Health,  Life

The Dilemma Facing Britain’s NHS: Soaring Demand, Limited Funds

At 7:00 am on August 11, 2023, junior doctors in the UK will start their fifth round of strike since March this year. The British Medical Association (BMA) stated that the strike is planned to last for four days, and the appeal is to improve wages and working conditions. .

Matthew Taylor, chairman of the British National Health Service (NHS) Federation, told the media that successive doctors’ strikes could cost as much as 1 billion pounds. The NHS is responsible for ensuring universal public health care in the UK.

As of August, 810,000 appointments and surgeries had been postponed because of strike action, a number that is likely to continue to grow. However, increasing financial investment and raising salaries for medical staff will put huge pressure on the finances.

Seventy-five years ago, Britain became the first major country to introduce “free healthcare” paid for by collective taxation. Providing uniform health care to all UK taxpayers is the UK government’s largest welfare expenditure, and the NHS has become a model for many other systems that, in the name of fairness and cost containment, have tried to remove the profit motive from healthcare.

It’s just that on how to get rid of the status quo, the British reformers have never reached a consensus.


A growing number of patients

In the view of a medical policy researcher, public hospitals in almost all countries have the problems of inefficiency and patient waiting, but the degree is different. The United Kingdom, which practices universal free medical care, has been facing the problem of low efficiency.
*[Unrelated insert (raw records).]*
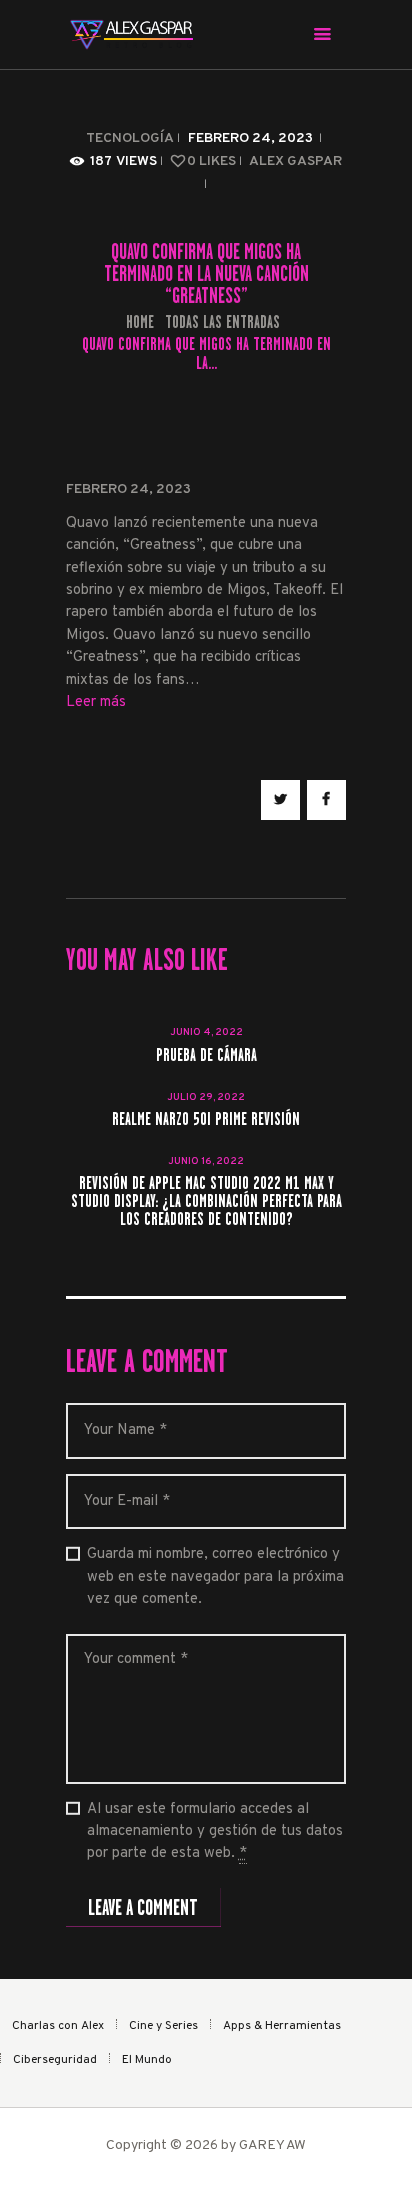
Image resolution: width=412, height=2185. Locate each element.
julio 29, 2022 (206, 1097)
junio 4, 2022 (206, 1032)
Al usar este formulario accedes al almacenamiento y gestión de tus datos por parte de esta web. (215, 1832)
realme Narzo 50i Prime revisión (206, 1120)
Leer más (96, 702)
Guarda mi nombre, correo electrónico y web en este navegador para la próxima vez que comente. (215, 1577)
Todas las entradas (222, 322)
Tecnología (130, 138)
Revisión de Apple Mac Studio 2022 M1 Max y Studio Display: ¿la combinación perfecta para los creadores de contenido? (206, 1202)
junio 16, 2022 (206, 1161)
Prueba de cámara (206, 1056)
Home (140, 322)
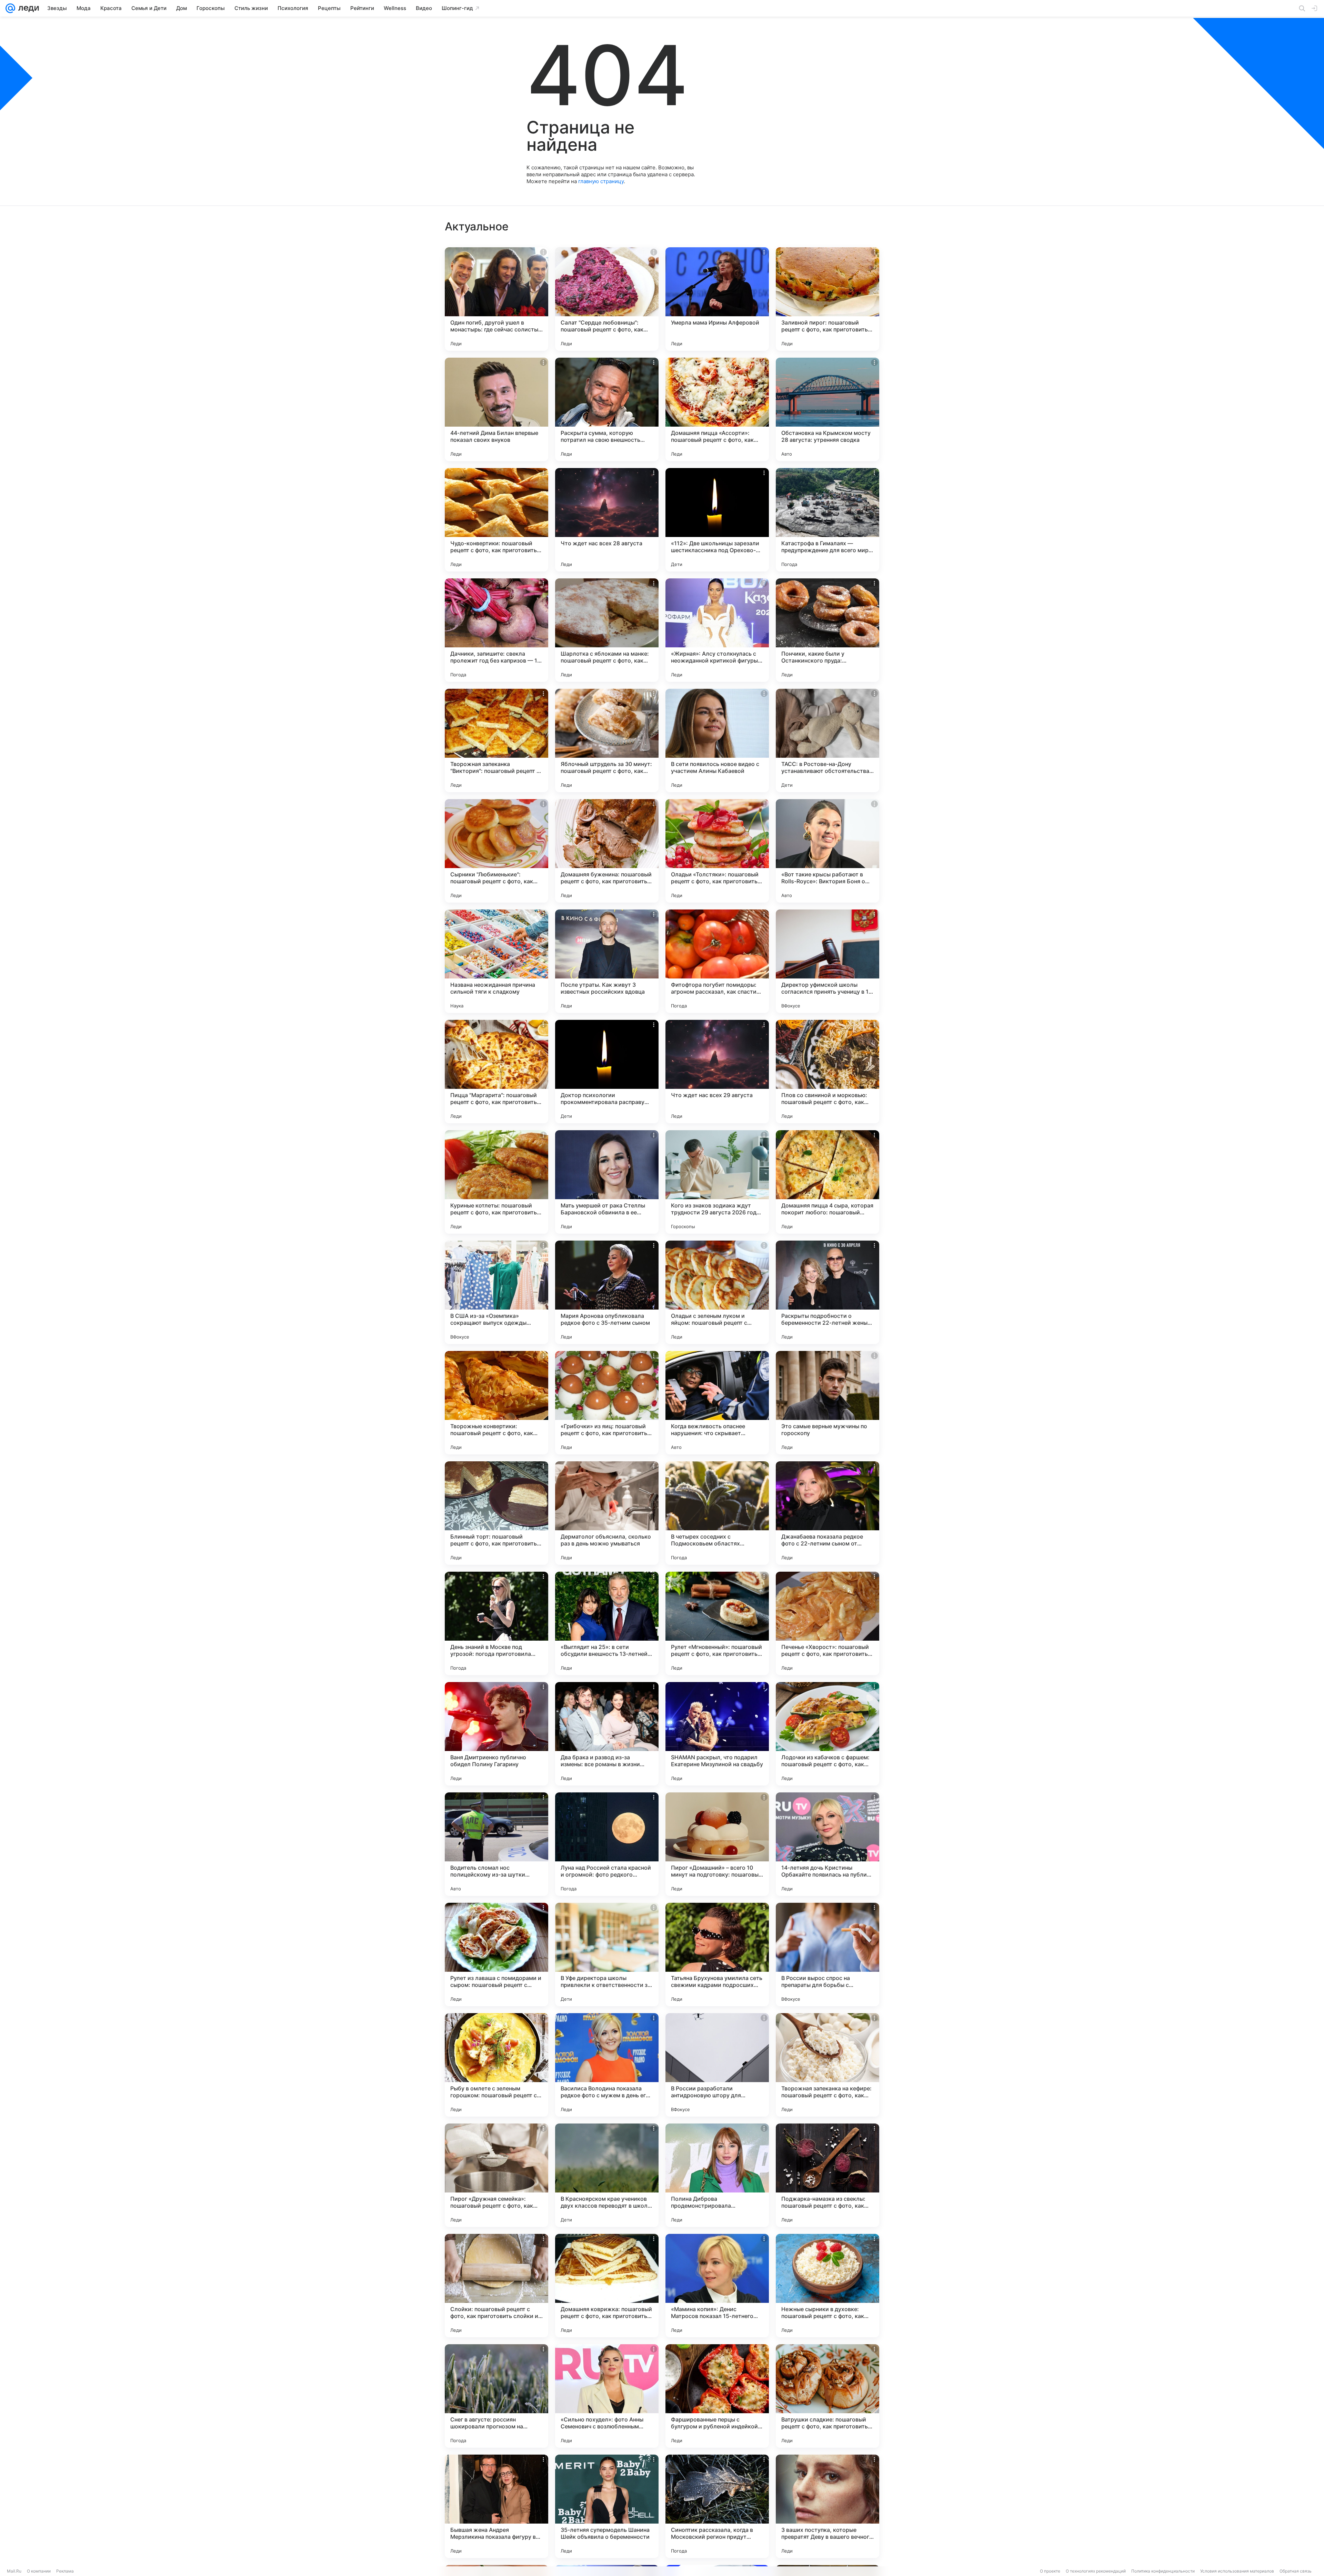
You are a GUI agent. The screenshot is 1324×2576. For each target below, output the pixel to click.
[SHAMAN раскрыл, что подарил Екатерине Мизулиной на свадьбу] (717, 1734)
At the 2012 London Olympics, 600 actors dressed as doctors and nurses walked into the stadium, showing the dazzling “NHS” to the world. Over the years, the government-led “British model” has been imitated by many countries. Sweden, Russia, India, Brazil and other countries have established free medical systems.

Among 32 high-income countries in the world, the UK NHS ranks 10th in the 2021 World Index of Healthcare Innovation, which measures the quality of healthcare services, freedom of choice and access to new treatments, science Four aspects of technology and financial sustainability are investigated.

Only after the new crown epidemic, the original problems of British medical care have been further magnified. Doctors and nurses are dissatisfied with their income and working conditions, and the waiting time for medical treatment is getting longer and longer, consuming the patience of the public.

In the country of 66 million people, the NHS estimates that around 7.47 million people are waiting in the queue for specialist non-urgent treatment by May 2023, which covers diagnostic tests and scans, surgeries such as hip and knee replacements, Also includes heart surgery, cancer treatment and neurosurgery. Before the new crown epidemic, the number of queues was about 4.4 million.

These waiting people are all referrals. The NHS implements a hierarchical medical system. The first level is primary medical services under the responsibility of local executive committees, including general practitioners, dentists, pharmacists and ophthalmology. The government purchases services from private clinics to maintain high-quality services under “market” competition.

“One of the conditions for the implementation of free medical care is the need to implement grass-roots first diagnosis and graded diagnosis and treatment to achieve a reasonable allocation of medical service resources.” Hua Ying, an associate researcher at the Institute of Population and Labor Economics, Chinese Academy of Social Sciences, told “Finance∙Big Health” introduce.

That is to say, a strong grassroots medical and health service system is needed to play the role of “gatekeeper”. Hua Ying said that general practitioners are the foundation of the NHS in the UK. Patients receive services from general practitioners first, and general practitioners decide whether patients need to be referred to specialists. These general practitioners have undergone strict professional training, and their medical technology is popular among the public trust.

The second level is the hospital and specialist services under the responsibility of the Regional Hospital Committee, providing emergency, specialist outpatient and examination, surgery, hospitalization, clinical care and other medical services. Almost all of this level are public hospitals, and specialist doctors are national public officials.

Under the principle of “free for all”, the various expenditures of national medical care are paid by national taxation. Various inspections and laboratory tests in the hospital, as well as hospitalization, nursing, surgery, and medicines are all free of charge.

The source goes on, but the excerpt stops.